She groaned, giving him her tongue. They’d gotten good at this together. He’d learned her body, her responses, and knew where she liked to be licked, where she needed a rough scrape of teeth or a soft, teasing probe.

  Today she held back, gasping as he consumed her, until at the end when she chased his retreat and sank her teeth into his bottom lip.

  His erection strained in reaction. Yes. He was up for literally anything—within the bounds of what Chloe had carefully established as on the table. No feelings. No commitment. Everything in secret and furtive and not at all what Tom really wanted, but beggars couldn’t be choosers. And when it came to Chloe, Tom was one thousand percent a happy beggar.

  “That was nice,” she whispered, her breath hitching as she looked up at him.

  “I’ve got more where that came from.”

  She smiled slowly, her eyes searching his face. “I know you do.”

  And they could do it. Right here, against the wall. He could work her pants down her hips and turn her around. Tight, hard, fast. They’d done it that way before. Or there was the couch. She could ride him nice and slow, until he begged her to come.

  Both would also be an option. He had stamina for hours when it came to Chloe.

  But she’d come here, and he didn’t want to miss the opportunity to gain a small advantage. “Do you want to do something fun?”

  She laughed. “Don’t we always?”

  “A different kind of fun.”

  A look crossed her face. She wasn’t sure. But after a moment of consideration, she slowly nodded. “Sure.” She took a deep breath. “Outside? Somewhere we could talk?”

  “Yeah. Definitely.” He caught her hand in his and reached past her to open the door, taking the opportunity to steal a kiss before pulling her out into the cool afternoon air. He pointed at the climbing tower, which the team used to practice rescue descents on. “Up there.”

  Chloe zipped her jacket up again and glanced at him sideways. “Wall climbing?”

  “If you want. Or we could go up there and, if we’re quiet enough, I bet we’ll see some deer come through the forest soon.”

  “Deer?” Her eyes lit up.

  Bingo. She was tough on the outside, but under that brittle exterior was a soft, squishy heart that loved animals.

  “Come on.” He took her hand and led her to the stairs. “Up we go.”

  The climbing tower was four storeys tall, higher than any building and almost any tree in the area. It had an impressive view, which Chloe got sucked into as expected.

  Tom grinned to himself as he stretched out the blanket he’d already stashed up there. When she turned around, she was suitably impressed. “Why haven’t I been up here before?”

  So many complicated reasons, most of them on her end, and he wasn’t going to point that out. “No idea. We’ll have to add it to our list of regular spots.”
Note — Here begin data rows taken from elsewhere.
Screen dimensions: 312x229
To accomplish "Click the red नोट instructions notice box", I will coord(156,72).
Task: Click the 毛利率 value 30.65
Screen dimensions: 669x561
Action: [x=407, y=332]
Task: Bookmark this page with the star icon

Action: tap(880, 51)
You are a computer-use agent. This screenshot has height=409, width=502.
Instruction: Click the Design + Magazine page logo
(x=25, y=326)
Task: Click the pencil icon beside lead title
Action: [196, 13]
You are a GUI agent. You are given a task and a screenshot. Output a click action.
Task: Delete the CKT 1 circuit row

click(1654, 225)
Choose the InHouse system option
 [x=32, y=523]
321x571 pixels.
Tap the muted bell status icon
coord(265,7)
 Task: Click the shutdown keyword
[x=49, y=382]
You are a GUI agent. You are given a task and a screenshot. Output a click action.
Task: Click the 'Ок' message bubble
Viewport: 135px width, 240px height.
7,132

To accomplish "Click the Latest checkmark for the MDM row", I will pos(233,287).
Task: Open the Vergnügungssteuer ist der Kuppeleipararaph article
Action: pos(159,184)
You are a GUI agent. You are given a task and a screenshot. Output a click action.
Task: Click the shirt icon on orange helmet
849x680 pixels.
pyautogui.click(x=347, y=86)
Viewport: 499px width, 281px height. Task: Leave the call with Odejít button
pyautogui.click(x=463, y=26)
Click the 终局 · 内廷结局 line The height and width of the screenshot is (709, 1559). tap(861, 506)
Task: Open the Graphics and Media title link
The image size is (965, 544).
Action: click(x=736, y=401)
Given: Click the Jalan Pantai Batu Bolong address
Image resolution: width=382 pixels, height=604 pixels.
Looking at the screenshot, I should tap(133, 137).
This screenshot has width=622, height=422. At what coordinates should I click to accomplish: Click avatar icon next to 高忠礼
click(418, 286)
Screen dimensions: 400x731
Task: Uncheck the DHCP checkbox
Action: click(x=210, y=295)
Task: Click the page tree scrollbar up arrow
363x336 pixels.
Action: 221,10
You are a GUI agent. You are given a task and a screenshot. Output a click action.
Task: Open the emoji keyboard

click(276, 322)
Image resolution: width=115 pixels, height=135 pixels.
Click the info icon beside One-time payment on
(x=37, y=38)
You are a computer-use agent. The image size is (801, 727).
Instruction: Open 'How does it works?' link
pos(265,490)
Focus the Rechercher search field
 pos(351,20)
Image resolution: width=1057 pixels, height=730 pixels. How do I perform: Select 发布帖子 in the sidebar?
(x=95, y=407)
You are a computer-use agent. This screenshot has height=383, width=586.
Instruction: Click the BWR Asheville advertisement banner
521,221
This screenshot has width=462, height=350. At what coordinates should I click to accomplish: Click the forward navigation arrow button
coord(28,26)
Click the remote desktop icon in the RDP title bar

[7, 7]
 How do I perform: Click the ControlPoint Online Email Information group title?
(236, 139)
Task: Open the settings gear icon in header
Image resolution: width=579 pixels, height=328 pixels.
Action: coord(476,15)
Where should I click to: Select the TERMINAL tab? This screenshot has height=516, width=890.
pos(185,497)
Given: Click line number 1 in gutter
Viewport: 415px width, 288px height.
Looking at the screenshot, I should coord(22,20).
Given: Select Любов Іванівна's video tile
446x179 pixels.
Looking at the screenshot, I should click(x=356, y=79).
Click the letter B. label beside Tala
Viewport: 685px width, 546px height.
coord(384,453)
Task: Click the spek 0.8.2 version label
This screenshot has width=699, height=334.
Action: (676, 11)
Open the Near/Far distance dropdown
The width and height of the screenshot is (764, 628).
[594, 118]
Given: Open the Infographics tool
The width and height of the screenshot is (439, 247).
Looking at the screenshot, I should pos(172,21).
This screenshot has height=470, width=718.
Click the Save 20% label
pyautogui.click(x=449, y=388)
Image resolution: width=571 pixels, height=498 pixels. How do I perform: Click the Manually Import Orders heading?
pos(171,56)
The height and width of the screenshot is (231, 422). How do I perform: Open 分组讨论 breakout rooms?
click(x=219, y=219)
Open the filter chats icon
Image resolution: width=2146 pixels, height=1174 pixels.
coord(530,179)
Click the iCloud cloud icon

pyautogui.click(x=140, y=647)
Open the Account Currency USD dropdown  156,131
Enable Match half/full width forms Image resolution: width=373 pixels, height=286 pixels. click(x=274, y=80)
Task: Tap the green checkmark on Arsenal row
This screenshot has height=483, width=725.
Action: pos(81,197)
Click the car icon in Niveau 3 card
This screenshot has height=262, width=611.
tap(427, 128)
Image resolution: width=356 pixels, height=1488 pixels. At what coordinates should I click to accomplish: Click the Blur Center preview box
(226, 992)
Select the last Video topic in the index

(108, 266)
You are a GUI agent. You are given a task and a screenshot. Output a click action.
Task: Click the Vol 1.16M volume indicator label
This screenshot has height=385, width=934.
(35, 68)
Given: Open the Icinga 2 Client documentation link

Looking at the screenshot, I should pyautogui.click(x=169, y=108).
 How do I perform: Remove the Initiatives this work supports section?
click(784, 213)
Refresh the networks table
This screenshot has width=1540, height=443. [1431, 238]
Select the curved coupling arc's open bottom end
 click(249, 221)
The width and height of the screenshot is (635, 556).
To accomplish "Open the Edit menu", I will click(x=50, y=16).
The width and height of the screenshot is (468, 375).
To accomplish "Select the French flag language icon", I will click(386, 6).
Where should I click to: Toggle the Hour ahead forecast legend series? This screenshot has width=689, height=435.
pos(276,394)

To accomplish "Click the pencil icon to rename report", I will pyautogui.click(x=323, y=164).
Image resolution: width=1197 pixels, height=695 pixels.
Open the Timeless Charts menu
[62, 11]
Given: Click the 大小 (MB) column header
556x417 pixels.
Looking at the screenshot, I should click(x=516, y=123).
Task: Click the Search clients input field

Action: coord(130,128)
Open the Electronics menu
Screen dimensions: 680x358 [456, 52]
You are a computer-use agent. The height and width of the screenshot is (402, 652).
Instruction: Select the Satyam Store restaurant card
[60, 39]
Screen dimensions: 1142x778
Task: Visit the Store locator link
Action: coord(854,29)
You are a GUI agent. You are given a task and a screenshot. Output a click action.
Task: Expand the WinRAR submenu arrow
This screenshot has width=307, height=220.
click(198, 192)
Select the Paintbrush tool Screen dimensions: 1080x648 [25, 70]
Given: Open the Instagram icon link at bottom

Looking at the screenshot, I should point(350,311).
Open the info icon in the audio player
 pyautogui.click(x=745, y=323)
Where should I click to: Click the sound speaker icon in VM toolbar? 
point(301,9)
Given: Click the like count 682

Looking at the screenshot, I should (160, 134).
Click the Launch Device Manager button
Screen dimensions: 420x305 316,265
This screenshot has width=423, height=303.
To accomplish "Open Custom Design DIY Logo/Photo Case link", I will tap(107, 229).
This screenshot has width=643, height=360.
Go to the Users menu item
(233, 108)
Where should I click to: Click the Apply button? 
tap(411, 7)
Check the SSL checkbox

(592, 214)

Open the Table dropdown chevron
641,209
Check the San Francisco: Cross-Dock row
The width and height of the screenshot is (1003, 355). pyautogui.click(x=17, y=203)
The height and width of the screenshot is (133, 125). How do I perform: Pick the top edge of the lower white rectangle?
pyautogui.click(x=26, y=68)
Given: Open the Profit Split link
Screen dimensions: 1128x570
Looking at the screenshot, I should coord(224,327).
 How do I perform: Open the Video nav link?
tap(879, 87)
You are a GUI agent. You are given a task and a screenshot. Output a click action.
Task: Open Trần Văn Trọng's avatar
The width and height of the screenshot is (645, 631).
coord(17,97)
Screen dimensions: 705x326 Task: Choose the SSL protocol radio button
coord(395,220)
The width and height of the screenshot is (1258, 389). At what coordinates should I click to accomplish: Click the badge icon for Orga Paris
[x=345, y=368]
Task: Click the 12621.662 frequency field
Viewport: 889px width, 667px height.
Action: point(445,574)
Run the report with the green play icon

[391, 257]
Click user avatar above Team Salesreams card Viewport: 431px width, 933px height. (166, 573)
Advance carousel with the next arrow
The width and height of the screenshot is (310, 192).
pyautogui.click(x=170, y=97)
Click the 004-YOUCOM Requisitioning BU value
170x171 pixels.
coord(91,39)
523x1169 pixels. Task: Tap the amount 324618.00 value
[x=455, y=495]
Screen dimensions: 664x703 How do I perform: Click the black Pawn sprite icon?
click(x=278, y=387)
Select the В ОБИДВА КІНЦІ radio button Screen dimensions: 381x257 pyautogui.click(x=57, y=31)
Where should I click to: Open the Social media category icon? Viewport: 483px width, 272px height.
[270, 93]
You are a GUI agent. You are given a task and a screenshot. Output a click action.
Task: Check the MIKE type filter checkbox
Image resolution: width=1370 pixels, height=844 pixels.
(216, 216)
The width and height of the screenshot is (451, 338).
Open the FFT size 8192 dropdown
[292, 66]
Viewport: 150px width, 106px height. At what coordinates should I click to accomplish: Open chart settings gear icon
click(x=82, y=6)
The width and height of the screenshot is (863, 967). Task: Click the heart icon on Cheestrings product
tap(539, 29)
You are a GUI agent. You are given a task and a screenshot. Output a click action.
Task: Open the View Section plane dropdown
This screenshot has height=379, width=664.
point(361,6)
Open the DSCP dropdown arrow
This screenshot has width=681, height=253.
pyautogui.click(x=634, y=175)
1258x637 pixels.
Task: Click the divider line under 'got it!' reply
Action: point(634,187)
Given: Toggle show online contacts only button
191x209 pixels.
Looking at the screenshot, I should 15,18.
  A quick reaction flickered across her face, then disappeared. “It’s lovely up here, Tom.”

  “Even lovelier down here,” he said, holding out his hand. “Come check out my fancy blanket.”

  She laughed and joined him, stretching out to mirror his body language. He pointed to the forest below. “Now, you’ll need to be quiet, do you think you can do that?”

  “I’m a librarian. Quiet is my thing.”

  “I’ve never found your library to be that quiet.”

  “You always come at preschool hour, and I immediately kick you out. You haven’t had the full experience.”

  He’d put that on the list of things he wanted, too. But first, deer spotting. “So we’re going to be quiet...”

  She laughed and poked him.

  “And we’re going to watch for movement below. A rustle of trees, birds taking off unexpectedly. Lots of things that will let us know the deer are moving through. And then...” He pointed to the clearings where he usually saw deer stop. “There and there. Those are our best chances to see them.”

  “Deer,” she breathed, her eyes wide.

  “Yep.”

  “This is quite the secret spot you’ve got up here.”

  “I only tell my favourite people.”

  She snorted.

  But he was telling the truth.

  They lay there for half an hour. Every few minutes, Chloe would crack a joke, and he’d remind her she needed to hush.

  “It’s just so foreign to me to be this quiet if I’m not surrounded by stacks of books,” she whispered back.

  “Then I’ll need to keep you busy.” He covered her mouth with his hand, squeezing gently, then trailed his fingers down her throat and onto the fluttering pulse point at the base of her neck. “Can you be very quiet if I give you proper motivation?”

  “No.” He lifted his fingers and she whimpered. “I’m just being honest.”

  He laughed and kissed her, then rolled back onto his stomach. “Watch. Listen. I’ll give you something to do with your mouth if need be, but I want to see them, too.”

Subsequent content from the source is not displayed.